**Data excerpts**
▽
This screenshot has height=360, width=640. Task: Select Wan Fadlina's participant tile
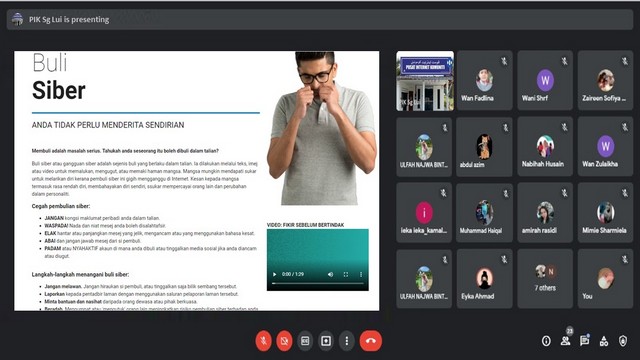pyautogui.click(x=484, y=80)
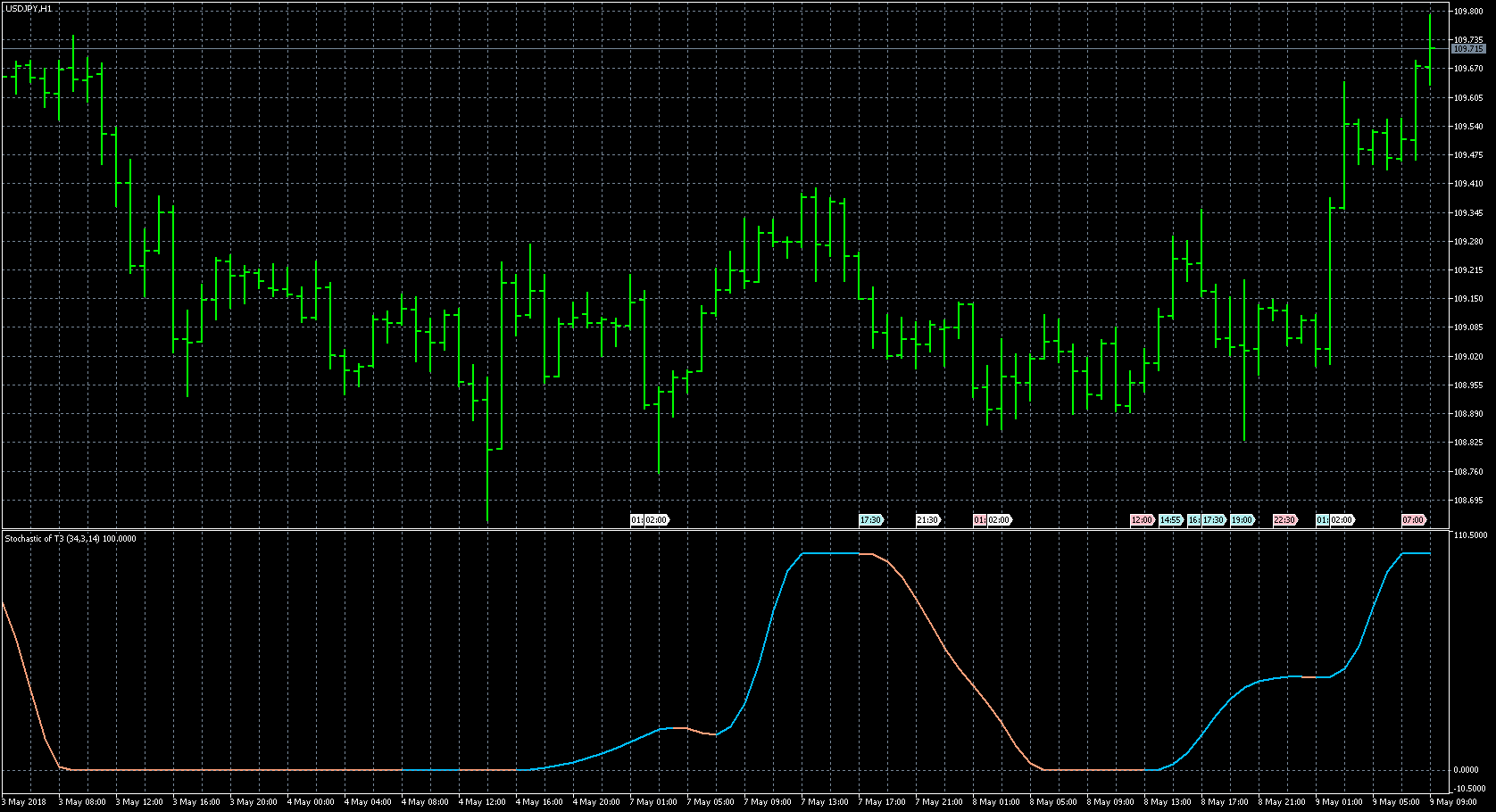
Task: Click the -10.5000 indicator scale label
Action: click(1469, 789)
△
▽
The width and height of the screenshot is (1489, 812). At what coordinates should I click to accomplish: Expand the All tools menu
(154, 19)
△
Pick out every line of the material above that contains the word "height", and copy each one in full.

This screenshot has height=360, width=640. Task: Select Wan Fadlina's participant tile
The width and height of the screenshot is (1489, 812). At what coordinates should I click to accomplish: Expand the All tools menu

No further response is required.